"Una giornata positiva, di lavoro importante; abbiamo iniziato una valutazione di merito sulle tematiche individuate in occasione dell'incontro precedente che, naturalmente, non ha portato a delle conclusioni ma ci ha consentito di iniziare a definire i termini delle questioni che abbiamo davanti e a fissare il calendario dei prossimi incontri".
Lo ha detto il Ministro del Lavoro e delle Politiche Sociali, Giuliano Poletti, incontrando i giornalisti al termine dell'incontro con CGIL, CISL e UIL dedicato alla previdenza e al lavoro.
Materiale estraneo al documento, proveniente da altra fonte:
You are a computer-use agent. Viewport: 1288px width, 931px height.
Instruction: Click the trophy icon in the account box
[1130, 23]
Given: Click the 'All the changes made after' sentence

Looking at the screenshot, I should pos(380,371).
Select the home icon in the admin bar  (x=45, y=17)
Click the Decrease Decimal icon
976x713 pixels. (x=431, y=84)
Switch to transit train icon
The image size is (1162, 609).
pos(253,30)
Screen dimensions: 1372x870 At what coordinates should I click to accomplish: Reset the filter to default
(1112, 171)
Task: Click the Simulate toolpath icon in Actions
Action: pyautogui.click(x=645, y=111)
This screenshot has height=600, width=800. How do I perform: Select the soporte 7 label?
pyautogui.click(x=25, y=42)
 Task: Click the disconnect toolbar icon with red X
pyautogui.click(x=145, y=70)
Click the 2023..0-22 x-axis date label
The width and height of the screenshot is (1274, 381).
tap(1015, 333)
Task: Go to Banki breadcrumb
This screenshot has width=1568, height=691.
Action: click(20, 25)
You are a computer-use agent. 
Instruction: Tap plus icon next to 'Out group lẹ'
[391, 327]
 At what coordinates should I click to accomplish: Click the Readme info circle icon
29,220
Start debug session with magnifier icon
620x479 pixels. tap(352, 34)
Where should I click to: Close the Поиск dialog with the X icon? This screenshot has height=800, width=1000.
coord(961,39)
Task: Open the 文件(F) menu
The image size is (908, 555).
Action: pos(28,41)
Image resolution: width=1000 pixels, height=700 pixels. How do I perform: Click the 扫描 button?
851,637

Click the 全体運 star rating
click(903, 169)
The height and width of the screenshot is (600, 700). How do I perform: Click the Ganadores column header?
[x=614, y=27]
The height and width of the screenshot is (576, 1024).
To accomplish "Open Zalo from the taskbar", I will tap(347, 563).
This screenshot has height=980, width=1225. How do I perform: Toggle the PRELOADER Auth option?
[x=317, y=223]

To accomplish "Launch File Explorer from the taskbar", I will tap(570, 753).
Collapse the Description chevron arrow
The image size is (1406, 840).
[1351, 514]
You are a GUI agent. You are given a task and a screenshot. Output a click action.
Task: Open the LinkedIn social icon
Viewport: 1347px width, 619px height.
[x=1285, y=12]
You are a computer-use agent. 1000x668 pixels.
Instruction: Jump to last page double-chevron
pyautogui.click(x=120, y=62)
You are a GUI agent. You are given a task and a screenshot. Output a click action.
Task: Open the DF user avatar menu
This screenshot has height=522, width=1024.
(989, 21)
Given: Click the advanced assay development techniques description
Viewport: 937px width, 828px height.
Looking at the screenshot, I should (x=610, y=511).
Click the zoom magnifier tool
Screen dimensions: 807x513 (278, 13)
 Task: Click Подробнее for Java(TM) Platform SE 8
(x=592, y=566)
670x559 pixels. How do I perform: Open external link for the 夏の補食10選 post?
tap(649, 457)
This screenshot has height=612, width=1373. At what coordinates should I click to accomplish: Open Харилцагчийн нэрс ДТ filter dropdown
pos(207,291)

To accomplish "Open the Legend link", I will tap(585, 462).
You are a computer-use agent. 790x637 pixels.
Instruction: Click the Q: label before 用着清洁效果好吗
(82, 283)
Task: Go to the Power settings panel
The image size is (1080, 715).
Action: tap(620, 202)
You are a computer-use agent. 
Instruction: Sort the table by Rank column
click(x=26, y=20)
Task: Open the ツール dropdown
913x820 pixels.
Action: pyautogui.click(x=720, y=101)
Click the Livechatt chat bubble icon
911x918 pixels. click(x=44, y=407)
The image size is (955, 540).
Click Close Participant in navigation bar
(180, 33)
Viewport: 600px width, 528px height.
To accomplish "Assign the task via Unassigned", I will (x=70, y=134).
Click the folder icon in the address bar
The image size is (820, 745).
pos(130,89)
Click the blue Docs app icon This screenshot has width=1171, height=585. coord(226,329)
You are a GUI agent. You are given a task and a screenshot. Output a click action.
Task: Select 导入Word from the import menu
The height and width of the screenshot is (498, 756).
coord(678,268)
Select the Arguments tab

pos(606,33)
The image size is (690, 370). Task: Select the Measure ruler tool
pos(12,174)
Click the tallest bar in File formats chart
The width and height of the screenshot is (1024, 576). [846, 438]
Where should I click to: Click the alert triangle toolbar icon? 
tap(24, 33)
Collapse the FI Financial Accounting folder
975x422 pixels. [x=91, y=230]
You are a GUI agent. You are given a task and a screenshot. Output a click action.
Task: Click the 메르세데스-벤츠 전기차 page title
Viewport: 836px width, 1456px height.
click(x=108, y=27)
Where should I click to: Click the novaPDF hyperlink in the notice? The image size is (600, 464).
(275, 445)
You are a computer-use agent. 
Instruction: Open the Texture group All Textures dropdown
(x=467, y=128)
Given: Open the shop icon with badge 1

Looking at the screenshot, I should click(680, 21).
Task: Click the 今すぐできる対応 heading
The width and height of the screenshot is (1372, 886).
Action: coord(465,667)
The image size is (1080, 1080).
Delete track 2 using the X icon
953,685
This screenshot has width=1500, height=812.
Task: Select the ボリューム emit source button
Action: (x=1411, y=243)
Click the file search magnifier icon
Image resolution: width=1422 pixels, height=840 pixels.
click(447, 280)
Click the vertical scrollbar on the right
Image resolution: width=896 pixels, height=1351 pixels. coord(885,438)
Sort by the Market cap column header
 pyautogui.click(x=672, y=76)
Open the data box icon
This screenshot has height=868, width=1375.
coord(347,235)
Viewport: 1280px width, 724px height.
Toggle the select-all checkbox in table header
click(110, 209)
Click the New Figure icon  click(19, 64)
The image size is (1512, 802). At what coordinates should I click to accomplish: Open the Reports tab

"Sul tema della previdenza - ha chiarito il Ministro - abbiamo convenuto di proseguire il confronto, sia sull'aspetto della flessibilità in uscita sia sull'aspetto delle problematiche che interessano le persone già in pensione (non tax area, rivalutazione e altre). Per quanto riguarda il primo, va detto che non può essere ridotto al solo anticipo pensionistico: c'è una valutazione che riguarda altre problematiche, a partire dal fatto che i lavori non sono tutti uguali. Poiché abbiamo valutato che l'intervento di anticipazione pensionistica deve essere costruito in modo da essere da una parte economicamente compatibile con il bilancio pubblico e con i vincoli europei e, dall'altra, avere una sua qualità sociale in termini di equità, stiamo valutando questi elementi, a partire, appunto, dalla differenza tra un lavoro e l'altro. Consideriamo opportuno, quindi, prevedere che il costo che deve essere sostenuto dallo Stato per realizzare questa operazione venga destinato, in particolare, a quei cittadini che hanno situazioni più problematiche: ad esempio, a chi ha perso il lavoro, ha esaurito gli ammortizzatori sociali e non ha ancora raggiunto l'età per la pensione, ma anche a chi svolge un'attività particolarmente pesante ed usurante. Gestire tutte queste variabili rende il lavoro da fare molto complesso".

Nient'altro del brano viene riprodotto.